Yes. So yes, there were no new drug-related safety serious adverse events reported since the last update. So just to clarify, we have not sent in any new information that led to this discussion that people -- that folks publicly have not seen before. I also wanted to note that all of those SAEs are resolved for the low dose, the drug-related SAEs are resolved for the low-dose patients. And now you mentioned the regimen for -- that we modified for the higher dose and that includes pretreatment with rituximab. It includes initiation of treatment with tacrolimus at the same time as the gene therapy. And it also includes steroids, although with a much more rapid steroid taper than previously. And those are the 3 main changes. I think these are -- have already been publicly disclosed. So nothing new since we've last talked about it.

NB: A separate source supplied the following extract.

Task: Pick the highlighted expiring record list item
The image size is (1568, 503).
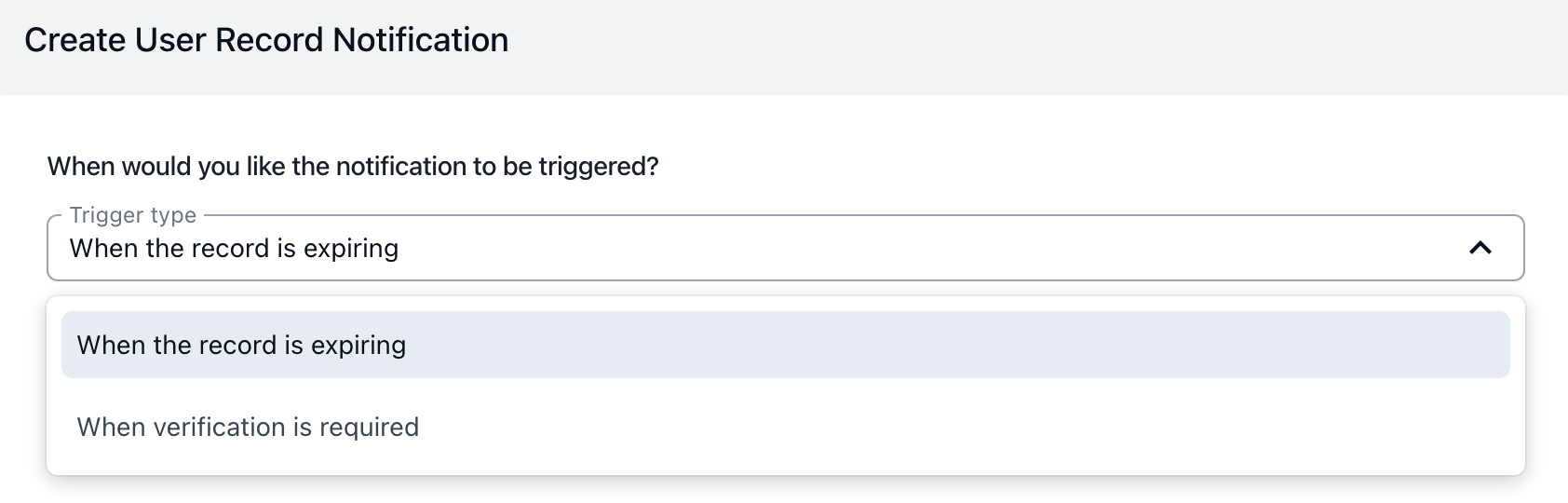Action: click(785, 346)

Okay. That's helpful. And with regards to the new exclusion-inclusion criteria that you're considering, do you have an idea of what effect that might have on the number of addressable patients?

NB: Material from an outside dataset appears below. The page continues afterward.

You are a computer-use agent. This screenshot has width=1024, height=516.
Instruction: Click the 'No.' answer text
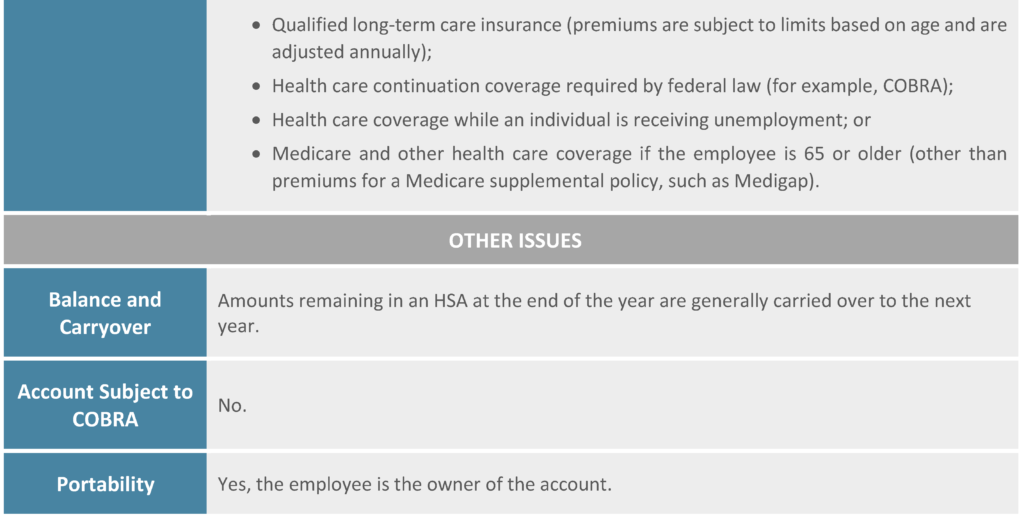pyautogui.click(x=232, y=406)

Yes. I had mentioned earlier that we have approximately 20 patients identified for enrollment in the trial. And I would say we haven't finalized these eligibility criteria with the FDA yet. So it's hard for me to comment, but the patients that we've identified would -- they're not on the severe end of the spectrum of disease or on the very high weight end of disease. So it could be that none of them would be affected by eligibility criteria. But again, I don't want to -- that speculation, I don't want to specify further until we know what the eligibility is.

[Operator Instructions] I see no further questions at this time.

Okay. Thank you.

Speakers, do we have any closing remarks before we conclude?

I think all in all, this represents a beginning of a discussion with the FDA to clarify certain things. And development for Danon remains on track, and we'll have other updates this week at ASGCT for the rest of the pipeline, and manufacturing facility is also moving forward as planned. So no real changes to the overall plans for Rocket here. So thank you for your time today.

And thank you, presenters. And thank you, ladies and gentlemen. This concludes our conference. Thank you for participating. You may now disconnect.